- _Brief_: A faithful transcription of all the data, images excluded, is the required answer.

Stored dataset items:
□ □ □
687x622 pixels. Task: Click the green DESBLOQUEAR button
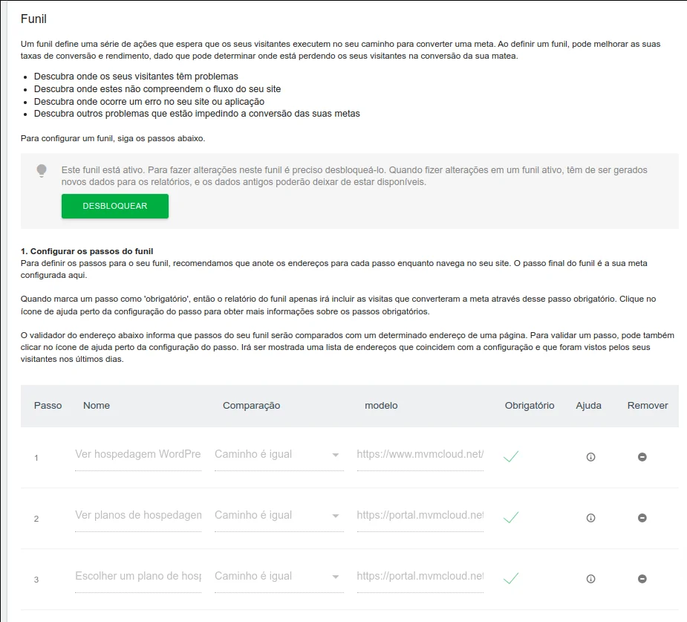click(115, 206)
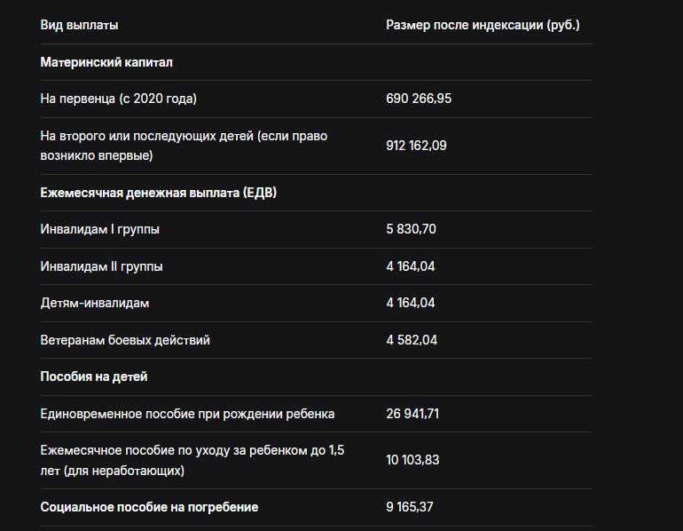
Task: Click the "На первенца (с 2020 года)" row label
Action: 118,99
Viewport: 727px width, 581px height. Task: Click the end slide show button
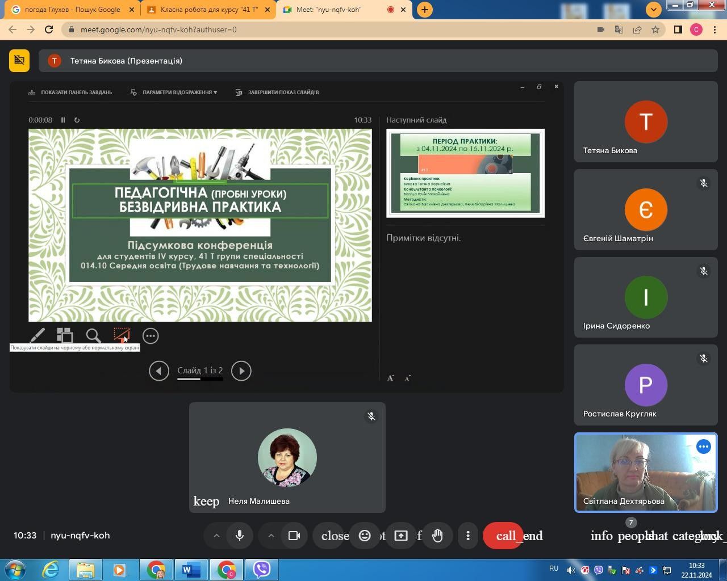278,92
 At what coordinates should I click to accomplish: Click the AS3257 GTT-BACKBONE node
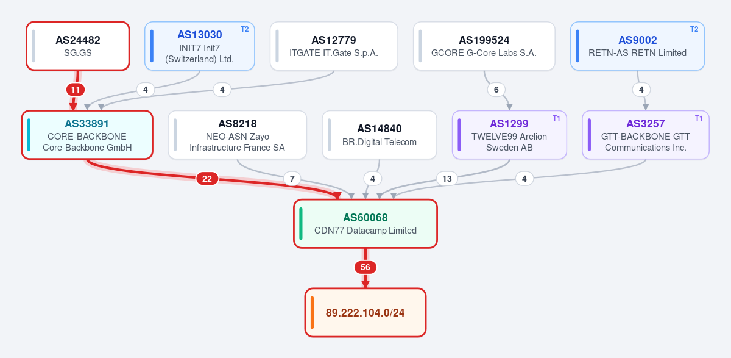pyautogui.click(x=646, y=135)
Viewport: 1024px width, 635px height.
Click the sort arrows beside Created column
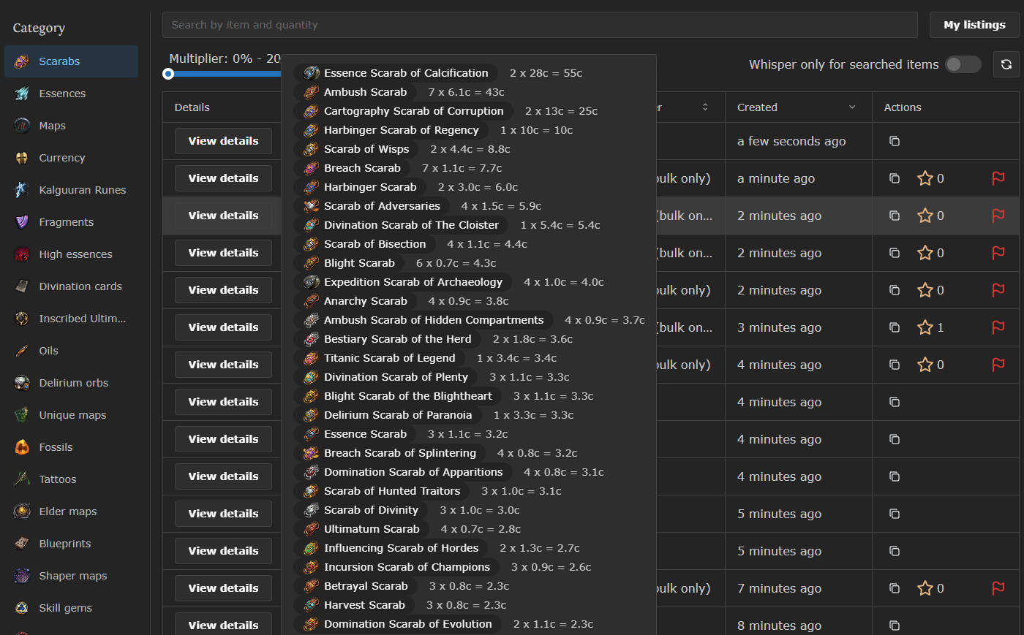(852, 107)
□ □ □
- _Your solution_:
687x622 pixels. Task: Click the green DESBLOQUEAR button
click(115, 206)
Task: Click the "На первенца (с 2020 года)" row label
Action: 118,99
Viewport: 727px width, 581px height. Task: Click the end slide show button
278,92
 At what coordinates should I click to accomplish: Click the AS3257 GTT-BACKBONE node
pyautogui.click(x=646, y=135)
Viewport: 1024px width, 635px height.
Click the sort arrows beside Created column
(852, 107)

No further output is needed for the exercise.